TASK REQUIREMENTS> Give every nonblank line of the rows below as a Markdown table with two columns, Number and Entry. Put each line's number in sequence under Number and the line itself under Entry.

RECORDS FOR THIS TASK>

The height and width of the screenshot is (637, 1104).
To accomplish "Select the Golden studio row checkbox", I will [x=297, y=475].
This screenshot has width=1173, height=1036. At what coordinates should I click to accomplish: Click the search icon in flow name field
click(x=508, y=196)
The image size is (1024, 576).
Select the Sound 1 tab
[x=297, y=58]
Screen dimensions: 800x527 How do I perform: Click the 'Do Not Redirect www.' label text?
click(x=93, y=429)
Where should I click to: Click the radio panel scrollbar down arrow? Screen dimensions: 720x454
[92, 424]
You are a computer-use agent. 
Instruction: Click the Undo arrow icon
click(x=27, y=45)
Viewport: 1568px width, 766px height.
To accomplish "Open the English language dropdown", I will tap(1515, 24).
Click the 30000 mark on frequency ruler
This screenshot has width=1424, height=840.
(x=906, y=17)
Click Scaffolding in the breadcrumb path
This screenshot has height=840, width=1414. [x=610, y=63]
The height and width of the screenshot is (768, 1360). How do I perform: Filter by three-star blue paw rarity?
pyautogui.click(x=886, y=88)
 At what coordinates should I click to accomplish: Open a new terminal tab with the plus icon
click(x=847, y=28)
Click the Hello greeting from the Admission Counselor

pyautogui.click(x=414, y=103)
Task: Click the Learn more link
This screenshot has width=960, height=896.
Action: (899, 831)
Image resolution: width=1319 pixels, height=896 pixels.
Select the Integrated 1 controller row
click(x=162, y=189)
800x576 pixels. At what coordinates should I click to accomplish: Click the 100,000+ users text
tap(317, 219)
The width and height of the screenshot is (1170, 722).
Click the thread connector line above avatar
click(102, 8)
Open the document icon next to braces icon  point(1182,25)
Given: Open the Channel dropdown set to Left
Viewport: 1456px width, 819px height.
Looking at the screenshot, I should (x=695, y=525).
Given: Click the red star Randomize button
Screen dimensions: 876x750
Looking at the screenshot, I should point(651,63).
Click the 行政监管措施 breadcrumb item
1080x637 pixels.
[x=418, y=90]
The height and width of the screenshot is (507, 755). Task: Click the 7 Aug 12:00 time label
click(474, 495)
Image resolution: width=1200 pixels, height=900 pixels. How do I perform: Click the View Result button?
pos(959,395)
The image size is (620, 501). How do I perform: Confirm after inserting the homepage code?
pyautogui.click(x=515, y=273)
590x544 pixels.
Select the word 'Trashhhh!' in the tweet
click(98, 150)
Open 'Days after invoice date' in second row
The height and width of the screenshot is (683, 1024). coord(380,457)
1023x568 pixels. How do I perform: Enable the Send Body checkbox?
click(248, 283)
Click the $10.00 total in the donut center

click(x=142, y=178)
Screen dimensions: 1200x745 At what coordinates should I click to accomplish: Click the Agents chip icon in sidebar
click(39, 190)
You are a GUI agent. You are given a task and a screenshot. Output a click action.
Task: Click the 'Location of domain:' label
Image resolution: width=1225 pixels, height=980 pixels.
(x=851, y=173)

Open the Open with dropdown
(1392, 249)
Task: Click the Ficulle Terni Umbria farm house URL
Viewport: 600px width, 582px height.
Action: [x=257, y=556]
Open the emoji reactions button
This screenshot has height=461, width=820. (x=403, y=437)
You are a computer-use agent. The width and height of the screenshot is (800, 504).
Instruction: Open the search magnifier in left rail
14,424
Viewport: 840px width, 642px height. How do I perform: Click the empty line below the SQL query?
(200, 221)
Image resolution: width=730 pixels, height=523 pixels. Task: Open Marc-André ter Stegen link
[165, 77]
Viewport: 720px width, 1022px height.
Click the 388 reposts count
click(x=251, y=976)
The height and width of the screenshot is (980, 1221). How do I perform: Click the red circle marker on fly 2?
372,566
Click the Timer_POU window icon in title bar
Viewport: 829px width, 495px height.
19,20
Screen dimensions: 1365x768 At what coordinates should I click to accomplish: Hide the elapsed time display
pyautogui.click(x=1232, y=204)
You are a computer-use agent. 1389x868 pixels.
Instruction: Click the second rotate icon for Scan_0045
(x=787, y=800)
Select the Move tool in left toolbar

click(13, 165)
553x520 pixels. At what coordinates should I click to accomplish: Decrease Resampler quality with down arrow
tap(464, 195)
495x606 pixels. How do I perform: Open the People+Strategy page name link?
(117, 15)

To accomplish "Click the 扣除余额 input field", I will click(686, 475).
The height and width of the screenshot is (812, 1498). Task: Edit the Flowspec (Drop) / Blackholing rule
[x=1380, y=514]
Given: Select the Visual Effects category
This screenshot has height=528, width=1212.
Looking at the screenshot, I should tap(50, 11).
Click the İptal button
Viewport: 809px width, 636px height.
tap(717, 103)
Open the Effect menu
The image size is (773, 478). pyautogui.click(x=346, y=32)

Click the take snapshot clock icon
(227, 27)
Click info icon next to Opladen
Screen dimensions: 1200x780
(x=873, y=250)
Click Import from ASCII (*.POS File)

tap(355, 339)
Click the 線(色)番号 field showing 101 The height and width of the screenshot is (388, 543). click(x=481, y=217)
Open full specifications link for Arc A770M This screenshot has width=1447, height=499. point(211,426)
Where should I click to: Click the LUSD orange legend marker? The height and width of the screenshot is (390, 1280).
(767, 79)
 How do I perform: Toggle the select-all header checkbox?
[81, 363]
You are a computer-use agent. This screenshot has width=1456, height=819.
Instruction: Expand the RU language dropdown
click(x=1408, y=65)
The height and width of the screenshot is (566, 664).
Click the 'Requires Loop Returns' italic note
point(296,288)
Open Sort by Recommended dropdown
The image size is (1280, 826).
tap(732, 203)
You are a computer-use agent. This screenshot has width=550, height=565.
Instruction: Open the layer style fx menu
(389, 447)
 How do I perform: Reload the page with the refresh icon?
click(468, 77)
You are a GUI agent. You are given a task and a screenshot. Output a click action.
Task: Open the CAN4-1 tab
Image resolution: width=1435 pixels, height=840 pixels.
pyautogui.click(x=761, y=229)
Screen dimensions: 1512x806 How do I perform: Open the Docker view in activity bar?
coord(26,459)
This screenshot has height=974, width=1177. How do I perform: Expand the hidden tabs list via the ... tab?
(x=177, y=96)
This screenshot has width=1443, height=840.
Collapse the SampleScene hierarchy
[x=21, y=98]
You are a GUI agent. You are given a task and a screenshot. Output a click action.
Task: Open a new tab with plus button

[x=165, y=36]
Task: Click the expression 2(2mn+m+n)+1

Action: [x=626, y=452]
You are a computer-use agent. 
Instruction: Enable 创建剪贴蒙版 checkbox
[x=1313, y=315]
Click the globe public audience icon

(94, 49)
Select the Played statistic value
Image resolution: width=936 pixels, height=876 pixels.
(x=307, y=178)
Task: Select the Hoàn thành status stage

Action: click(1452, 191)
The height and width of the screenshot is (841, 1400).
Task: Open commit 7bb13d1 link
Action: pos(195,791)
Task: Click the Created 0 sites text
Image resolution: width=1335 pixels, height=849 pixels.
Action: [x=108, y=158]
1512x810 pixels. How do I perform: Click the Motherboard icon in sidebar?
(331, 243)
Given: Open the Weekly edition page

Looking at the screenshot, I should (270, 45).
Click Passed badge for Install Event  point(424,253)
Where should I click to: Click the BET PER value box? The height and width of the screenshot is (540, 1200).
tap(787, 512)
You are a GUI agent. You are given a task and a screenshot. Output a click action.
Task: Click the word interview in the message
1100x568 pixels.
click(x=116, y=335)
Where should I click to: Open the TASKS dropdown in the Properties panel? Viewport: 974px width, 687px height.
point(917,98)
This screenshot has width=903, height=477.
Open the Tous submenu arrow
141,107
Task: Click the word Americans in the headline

OUTPUT OF THE EXERCISE>
| Number | Entry |
|---|---|
| 1 | The height and width of the screenshot is (637, 1104). |
| 2 | To accomplish "Select the Golden studio row checkbox", I will [x=297, y=475]. |
| 3 | This screenshot has width=1173, height=1036. At what coordinates should I click to accomplish: Click the search icon in flow name field |
| 4 | click(x=508, y=196) |
| 5 | The image size is (1024, 576). |
| 6 | Select the Sound 1 tab |
| 7 | [x=297, y=58] |
| 8 | Screen dimensions: 800x527 How do I perform: Click the 'Do Not Redirect www.' label text? |
| 9 | click(x=93, y=429) |
| 10 | Where should I click to: Click the radio panel scrollbar down arrow? Screen dimensions: 720x454 |
| 11 | [92, 424] |
| 12 | You are a computer-use agent.  |
| 13 | Instruction: Click the Undo arrow icon |
| 14 | click(x=27, y=45) |
| 15 | Viewport: 1568px width, 766px height. |
| 16 | To accomplish "Open the English language dropdown", I will tap(1515, 24). |
| 17 | Click the 30000 mark on frequency ruler |
| 18 | This screenshot has width=1424, height=840. |
| 19 | (x=906, y=17) |
| 20 | Click Scaffolding in the breadcrumb path |
| 21 | This screenshot has height=840, width=1414. [x=610, y=63] |
| 22 | The height and width of the screenshot is (768, 1360). How do I perform: Filter by three-star blue paw rarity? |
| 23 | pyautogui.click(x=886, y=88) |
| 24 |  At what coordinates should I click to accomplish: Open a new terminal tab with the plus icon |
| 25 | click(x=847, y=28) |
| 26 | Click the Hello greeting from the Admission Counselor |
| 27 | pyautogui.click(x=414, y=103) |
| 28 | Task: Click the Learn more link |
| 29 | This screenshot has width=960, height=896. |
| 30 | Action: (899, 831) |
| 31 | Image resolution: width=1319 pixels, height=896 pixels. |
| 32 | Select the Integrated 1 controller row |
| 33 | click(x=162, y=189) |
| 34 | 800x576 pixels. At what coordinates should I click to accomplish: Click the 100,000+ users text |
| 35 | tap(317, 219) |
| 36 | The width and height of the screenshot is (1170, 722). |
| 37 | Click the thread connector line above avatar |
| 38 | click(102, 8) |
| 39 | Open the document icon next to braces icon  point(1182,25) |
| 40 | Given: Open the Channel dropdown set to Left |
| 41 | Viewport: 1456px width, 819px height. |
| 42 | Looking at the screenshot, I should (x=695, y=525). |
| 43 | Given: Click the red star Randomize button |
| 44 | Screen dimensions: 876x750 |
| 45 | Looking at the screenshot, I should point(651,63). |
| 46 | Click the 行政监管措施 breadcrumb item |
| 47 | 1080x637 pixels. |
| 48 | [x=418, y=90] |
| 49 | The height and width of the screenshot is (507, 755). Task: Click the 7 Aug 12:00 time label |
| 50 | click(474, 495) |
| 51 | Image resolution: width=1200 pixels, height=900 pixels. How do I perform: Click the View Result button? |
| 52 | pos(959,395) |
| 53 | The image size is (620, 501). How do I perform: Confirm after inserting the homepage code? |
| 54 | pyautogui.click(x=515, y=273) |
| 55 | 590x544 pixels. |
| 56 | Select the word 'Trashhhh!' in the tweet |
| 57 | click(98, 150) |
| 58 | Open 'Days after invoice date' in second row |
| 59 | The height and width of the screenshot is (683, 1024). coord(380,457) |
| 60 | 1023x568 pixels. How do I perform: Enable the Send Body checkbox? |
| 61 | click(248, 283) |
| 62 | Click the $10.00 total in the donut center |
| 63 | click(x=142, y=178) |
| 64 | Screen dimensions: 1200x745 At what coordinates should I click to accomplish: Click the Agents chip icon in sidebar |
| 65 | click(39, 190) |
| 66 | You are a GUI agent. You are given a task and a screenshot. Output a click action. |
| 67 | Task: Click the 'Location of domain:' label |
| 68 | Image resolution: width=1225 pixels, height=980 pixels. |
| 69 | (x=851, y=173) |
| 70 | Open the Open with dropdown |
| 71 | (1392, 249) |
| 72 | Task: Click the Ficulle Terni Umbria farm house URL |
| 73 | Viewport: 600px width, 582px height. |
| 74 | Action: [x=257, y=556] |
| 75 | Open the emoji reactions button |
| 76 | This screenshot has height=461, width=820. (x=403, y=437) |
| 77 | You are a computer-use agent. The width and height of the screenshot is (800, 504). |
| 78 | Instruction: Open the search magnifier in left rail |
| 79 | 14,424 |
| 80 | Viewport: 840px width, 642px height. How do I perform: Click the empty line below the SQL query? |
| 81 | (200, 221) |
| 82 | Image resolution: width=730 pixels, height=523 pixels. Task: Open Marc-André ter Stegen link |
| 83 | [165, 77] |
| 84 | Viewport: 720px width, 1022px height. |
| 85 | Click the 388 reposts count |
| 86 | click(x=251, y=976) |
| 87 | The height and width of the screenshot is (980, 1221). How do I perform: Click the red circle marker on fly 2? |
| 88 | 372,566 |
| 89 | Click the Timer_POU window icon in title bar |
| 90 | Viewport: 829px width, 495px height. |
| 91 | 19,20 |
| 92 | Screen dimensions: 1365x768 At what coordinates should I click to accomplish: Hide the elapsed time display |
| 93 | pyautogui.click(x=1232, y=204) |
| 94 | You are a computer-use agent. 1389x868 pixels. |
| 95 | Instruction: Click the second rotate icon for Scan_0045 |
| 96 | (x=787, y=800) |
| 97 | Select the Move tool in left toolbar |
| 98 | click(13, 165) |
| 99 | 553x520 pixels. At what coordinates should I click to accomplish: Decrease Resampler quality with down arrow |
| 100 | tap(464, 195) |
| 101 | 495x606 pixels. How do I perform: Open the People+Strategy page name link? |
| 102 | (117, 15) |
| 103 | To accomplish "Click the 扣除余额 input field", I will click(686, 475). |
| 104 | The height and width of the screenshot is (812, 1498). Task: Edit the Flowspec (Drop) / Blackholing rule |
| 105 | [x=1380, y=514] |
| 106 | Given: Select the Visual Effects category |
| 107 | This screenshot has height=528, width=1212. |
| 108 | Looking at the screenshot, I should tap(50, 11). |
| 109 | Click the İptal button |
| 110 | Viewport: 809px width, 636px height. |
| 111 | tap(717, 103) |
| 112 | Open the Effect menu |
| 113 | The image size is (773, 478). pyautogui.click(x=346, y=32) |
| 114 | Click the take snapshot clock icon |
| 115 | (227, 27) |
| 116 | Click info icon next to Opladen |
| 117 | Screen dimensions: 1200x780 |
| 118 | (x=873, y=250) |
| 119 | Click Import from ASCII (*.POS File) |
| 120 | tap(355, 339) |
| 121 | Click the 線(色)番号 field showing 101 The height and width of the screenshot is (388, 543). click(x=481, y=217) |
| 122 | Open full specifications link for Arc A770M This screenshot has width=1447, height=499. point(211,426) |
| 123 | Where should I click to: Click the LUSD orange legend marker? The height and width of the screenshot is (390, 1280). |
| 124 | (767, 79) |
| 125 |  How do I perform: Toggle the select-all header checkbox? |
| 126 | [81, 363] |
| 127 | You are a computer-use agent. This screenshot has width=1456, height=819. |
| 128 | Instruction: Expand the RU language dropdown |
| 129 | click(x=1408, y=65) |
| 130 | The height and width of the screenshot is (566, 664). |
| 131 | Click the 'Requires Loop Returns' italic note |
| 132 | point(296,288) |
| 133 | Open Sort by Recommended dropdown |
| 134 | The image size is (1280, 826). |
| 135 | tap(732, 203) |
| 136 | You are a computer-use agent. This screenshot has width=550, height=565. |
| 137 | Instruction: Open the layer style fx menu |
| 138 | (389, 447) |
| 139 |  How do I perform: Reload the page with the refresh icon? |
| 140 | click(468, 77) |
| 141 | You are a GUI agent. You are given a task and a screenshot. Output a click action. |
| 142 | Task: Open the CAN4-1 tab |
| 143 | Image resolution: width=1435 pixels, height=840 pixels. |
| 144 | pyautogui.click(x=761, y=229) |
| 145 | Screen dimensions: 1512x806 How do I perform: Open the Docker view in activity bar? |
| 146 | coord(26,459) |
| 147 | This screenshot has height=974, width=1177. How do I perform: Expand the hidden tabs list via the ... tab? |
| 148 | (x=177, y=96) |
| 149 | This screenshot has width=1443, height=840. |
| 150 | Collapse the SampleScene hierarchy |
| 151 | [x=21, y=98] |
| 152 | You are a GUI agent. You are given a task and a screenshot. Output a click action. |
| 153 | Task: Open a new tab with plus button |
| 154 | [x=165, y=36] |
| 155 | Task: Click the expression 2(2mn+m+n)+1 |
| 156 | Action: [x=626, y=452] |
| 157 | You are a computer-use agent.  |
| 158 | Instruction: Enable 创建剪贴蒙版 checkbox |
| 159 | [x=1313, y=315] |
| 160 | Click the globe public audience icon |
| 161 | (94, 49) |
| 162 | Select the Played statistic value |
| 163 | Image resolution: width=936 pixels, height=876 pixels. |
| 164 | (x=307, y=178) |
| 165 | Task: Select the Hoàn thành status stage |
| 166 | Action: click(1452, 191) |
| 167 | The height and width of the screenshot is (841, 1400). |
| 168 | Task: Open commit 7bb13d1 link |
| 169 | Action: pos(195,791) |
| 170 | Task: Click the Created 0 sites text |
| 171 | Image resolution: width=1335 pixels, height=849 pixels. |
| 172 | Action: [x=108, y=158] |
| 173 | 1512x810 pixels. How do I perform: Click the Motherboard icon in sidebar? |
| 174 | (331, 243) |
| 175 | Given: Open the Weekly edition page |
| 176 | Looking at the screenshot, I should (270, 45). |
| 177 | Click Passed badge for Install Event  point(424,253) |
| 178 | Where should I click to: Click the BET PER value box? The height and width of the screenshot is (540, 1200). |
| 179 | tap(787, 512) |
| 180 | You are a GUI agent. You are given a task and a screenshot. Output a click action. |
| 181 | Task: Click the word interview in the message |
| 182 | 1100x568 pixels. |
| 183 | click(x=116, y=335) |
| 184 | Where should I click to: Open the TASKS dropdown in the Properties panel? Viewport: 974px width, 687px height. |
| 185 | point(917,98) |
| 186 | This screenshot has width=903, height=477. |
| 187 | Open the Tous submenu arrow |
| 188 | 141,107 |
| 189 | Task: Click the word Americans in the headline |